Jose de Diego: No
www.americancorner.org.tw | 2013-01-21 15:08
Brief, solid, affirmative as a hammer blow, this is the virile word, which must enflame lips and save the honor of our people, in these unfortunate days of anachronistic imperialism.

Two or three years ago Doctor Coil y Toste wrote some brilliant paragraphs to demonstrate that Puerto Ricans do not know and ought to know the protest of an energetic affirmation. The knowledgeable doctor was wrong: our greatest moral affliction is an atavistic predisposition to the irreflexive concession and to weakness of will, which bend lovingly, like a rose bush to the sighs of the wind.

In truth, the affirmation has impelled and resolved great undertakings in science, in art, in philosophy, in religious sentiment: all the miracles of faith and love; the death of Christ and the life of Columbus; saintly wonders of affirmations, which were raised to the glorious summits of the rising spirit, to divine light.

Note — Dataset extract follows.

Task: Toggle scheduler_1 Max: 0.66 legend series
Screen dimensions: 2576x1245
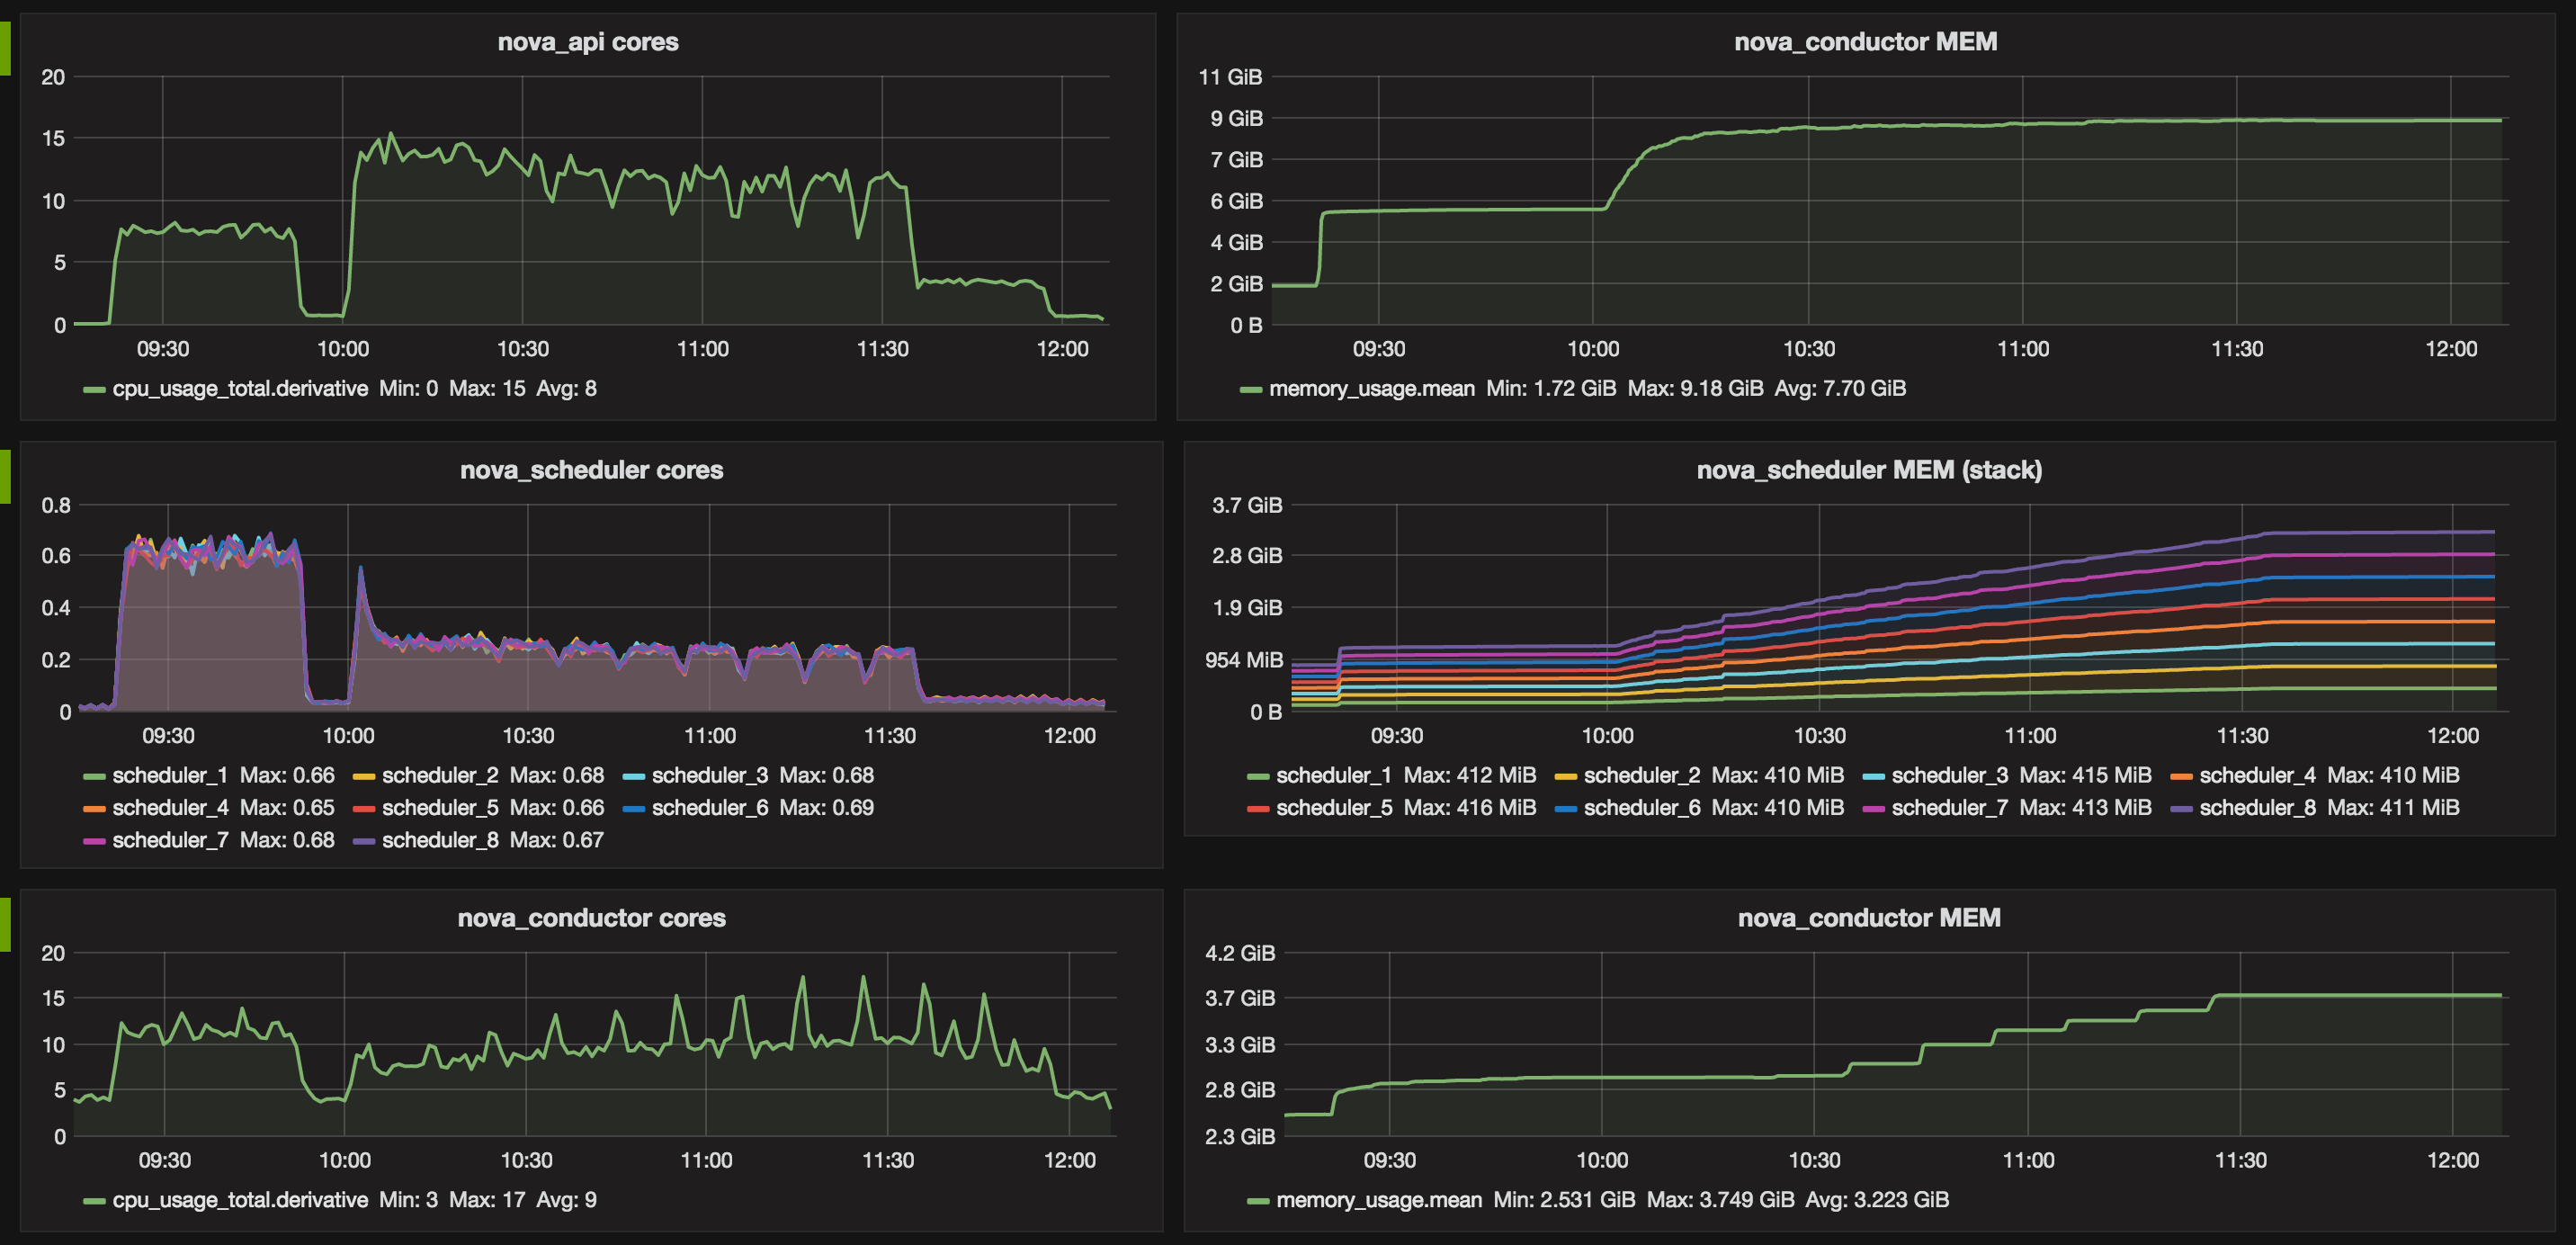Action: point(170,775)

In political evolution, in the struggle for freedom, the affirmative adverb is almost always useless and always disastrous, so soft in all languages, so sweet in the Romance tongues, superior in this sense to the mother Latin tongue. Certe, quidem do not have the brevity and the harmony of the Spanish, Italian, and Portuguese si and the French si, when the latter substitutes for oui in the most expressive sentences; si in singing, a musical note (B), an arpeggio of the flute, a bird's trill, noble and good for melody, for rhythm, for dreaming, for love: more for the protest and impetus, for the paroxysm, for wrath, for anathema, for dry fulminating hate, like the scratching of a ray of light, the no is far better, the rude, bitter O vast, like a roar, round and ardent like a chaos producer of life through the conflagration of all the forces of the abyss.

From the almost prehistoric uprisings of savage tribes against chieftains of Asiatic empires, the negative to submission, the protest against the tyrant, the no of the oppressed has been the word, the genesis of the emancipation of peoples: and even when the impotency of the means and the efficacy of the goals, as in our homeland, separate the revolutionary fire from the vision of the ideal, the no must be and is the only saving word of the freedom and dignity of enslaved people.

We do not know how to say "no," and we are attracted, unconsciously, like a hypnotic suggestion, by the predominant si of the word on thought, of the form on essence-artists and weak and kindly, as we have been made by the beauty and generosity of our land. Never, in general terms, does a Puerto Rican say, nor does he know how to say "no": "We'll see," "I'll study the matter," "I'll decide later"; when a Puerto Rican uses these expressions, it must be understood that he does not want to; at most, he joins the si with the no and with the affirmative and negative adverbs makes a conditional conjunction, ambiguous, nebulous, in which the will fluctuates in the air, like a little bird aimless and shelterless on the flatness of a desert. . . .

We have to learn to say "no," raise our lips, unburden our chest, put in tension all our vocal muscles and all our will power to fire this o of no, which will resound perhaps in America and the world, and will resound in the heavens with more efficacy than the rolling of cannons.